Items from a data source
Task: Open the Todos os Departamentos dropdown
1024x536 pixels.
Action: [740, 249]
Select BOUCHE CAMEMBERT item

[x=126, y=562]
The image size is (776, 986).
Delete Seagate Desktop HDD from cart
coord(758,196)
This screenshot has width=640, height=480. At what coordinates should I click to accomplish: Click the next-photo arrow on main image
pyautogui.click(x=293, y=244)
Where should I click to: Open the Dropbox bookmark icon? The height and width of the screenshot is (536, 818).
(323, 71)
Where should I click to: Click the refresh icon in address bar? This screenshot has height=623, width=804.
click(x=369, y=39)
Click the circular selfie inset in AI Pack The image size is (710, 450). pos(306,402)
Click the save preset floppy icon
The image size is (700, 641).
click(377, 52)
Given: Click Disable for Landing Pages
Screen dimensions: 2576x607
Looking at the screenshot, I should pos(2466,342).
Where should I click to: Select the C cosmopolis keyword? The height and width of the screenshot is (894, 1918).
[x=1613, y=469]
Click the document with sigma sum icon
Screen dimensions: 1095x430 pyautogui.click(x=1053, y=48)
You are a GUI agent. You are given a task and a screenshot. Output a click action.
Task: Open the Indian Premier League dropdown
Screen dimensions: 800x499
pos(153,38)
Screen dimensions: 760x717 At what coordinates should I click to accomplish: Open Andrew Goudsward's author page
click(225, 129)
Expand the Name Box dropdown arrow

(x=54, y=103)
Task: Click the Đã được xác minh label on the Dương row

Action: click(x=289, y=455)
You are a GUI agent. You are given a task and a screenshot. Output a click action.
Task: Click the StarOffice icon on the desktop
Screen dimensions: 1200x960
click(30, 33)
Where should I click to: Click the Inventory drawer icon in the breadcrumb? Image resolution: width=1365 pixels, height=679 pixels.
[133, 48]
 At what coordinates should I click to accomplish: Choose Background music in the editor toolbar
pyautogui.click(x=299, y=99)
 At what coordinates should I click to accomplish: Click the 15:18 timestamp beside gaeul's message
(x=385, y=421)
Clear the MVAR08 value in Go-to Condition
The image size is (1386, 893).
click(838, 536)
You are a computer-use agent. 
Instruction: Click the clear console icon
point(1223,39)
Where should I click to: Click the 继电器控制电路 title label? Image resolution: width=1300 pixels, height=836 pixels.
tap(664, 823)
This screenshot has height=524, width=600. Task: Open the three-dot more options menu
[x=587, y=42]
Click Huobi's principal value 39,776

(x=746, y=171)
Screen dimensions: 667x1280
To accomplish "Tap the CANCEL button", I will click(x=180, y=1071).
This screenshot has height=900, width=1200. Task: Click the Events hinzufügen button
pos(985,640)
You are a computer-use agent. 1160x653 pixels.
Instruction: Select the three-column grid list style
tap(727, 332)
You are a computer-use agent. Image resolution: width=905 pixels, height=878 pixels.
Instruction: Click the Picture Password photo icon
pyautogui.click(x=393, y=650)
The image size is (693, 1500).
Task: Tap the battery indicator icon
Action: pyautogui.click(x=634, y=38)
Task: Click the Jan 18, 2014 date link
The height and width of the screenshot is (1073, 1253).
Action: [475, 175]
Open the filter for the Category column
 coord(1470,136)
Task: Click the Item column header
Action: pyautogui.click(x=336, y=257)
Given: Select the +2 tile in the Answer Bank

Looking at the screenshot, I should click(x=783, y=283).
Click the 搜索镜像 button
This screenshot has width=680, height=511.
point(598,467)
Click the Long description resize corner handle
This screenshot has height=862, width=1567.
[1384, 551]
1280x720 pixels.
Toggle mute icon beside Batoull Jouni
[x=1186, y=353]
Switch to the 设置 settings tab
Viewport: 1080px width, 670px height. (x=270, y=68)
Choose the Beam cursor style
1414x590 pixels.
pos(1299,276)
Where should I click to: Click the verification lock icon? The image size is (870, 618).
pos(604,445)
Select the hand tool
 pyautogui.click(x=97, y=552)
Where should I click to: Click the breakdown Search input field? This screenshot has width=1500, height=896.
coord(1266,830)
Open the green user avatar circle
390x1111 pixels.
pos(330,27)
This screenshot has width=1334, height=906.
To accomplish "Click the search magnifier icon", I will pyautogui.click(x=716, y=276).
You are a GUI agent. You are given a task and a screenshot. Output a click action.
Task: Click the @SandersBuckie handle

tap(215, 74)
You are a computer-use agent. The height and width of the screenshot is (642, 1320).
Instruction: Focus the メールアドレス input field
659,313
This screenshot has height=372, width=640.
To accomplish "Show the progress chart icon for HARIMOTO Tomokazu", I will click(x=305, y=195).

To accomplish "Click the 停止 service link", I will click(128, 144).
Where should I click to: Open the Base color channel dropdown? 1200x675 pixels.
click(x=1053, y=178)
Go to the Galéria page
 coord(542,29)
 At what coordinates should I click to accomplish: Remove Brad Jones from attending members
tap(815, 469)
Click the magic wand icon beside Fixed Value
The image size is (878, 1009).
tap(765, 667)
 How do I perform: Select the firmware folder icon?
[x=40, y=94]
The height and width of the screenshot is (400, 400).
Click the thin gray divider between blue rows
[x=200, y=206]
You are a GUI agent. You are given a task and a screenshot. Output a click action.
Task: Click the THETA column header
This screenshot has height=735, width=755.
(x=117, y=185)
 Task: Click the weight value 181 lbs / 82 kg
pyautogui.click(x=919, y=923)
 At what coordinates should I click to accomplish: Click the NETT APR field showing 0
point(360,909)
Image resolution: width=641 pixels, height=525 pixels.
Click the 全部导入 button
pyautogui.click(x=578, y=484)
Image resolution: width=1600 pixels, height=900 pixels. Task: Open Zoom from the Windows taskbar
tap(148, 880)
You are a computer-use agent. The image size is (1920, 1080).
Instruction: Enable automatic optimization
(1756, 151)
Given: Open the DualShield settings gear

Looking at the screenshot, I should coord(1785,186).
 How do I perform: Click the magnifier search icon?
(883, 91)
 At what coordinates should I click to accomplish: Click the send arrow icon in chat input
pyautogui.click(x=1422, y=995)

• TASK BRIEF: The answer must be every line from the records above that contains "will".

• EXERCISE RESPONSE:
To accomplish "Tap the CANCEL button", I will click(x=180, y=1071).
To accomplish "Click the search magnifier icon", I will pyautogui.click(x=716, y=276).
To accomplish "Show the progress chart icon for HARIMOTO Tomokazu", I will click(x=305, y=195).
To accomplish "Click the 停止 service link", I will click(128, 144).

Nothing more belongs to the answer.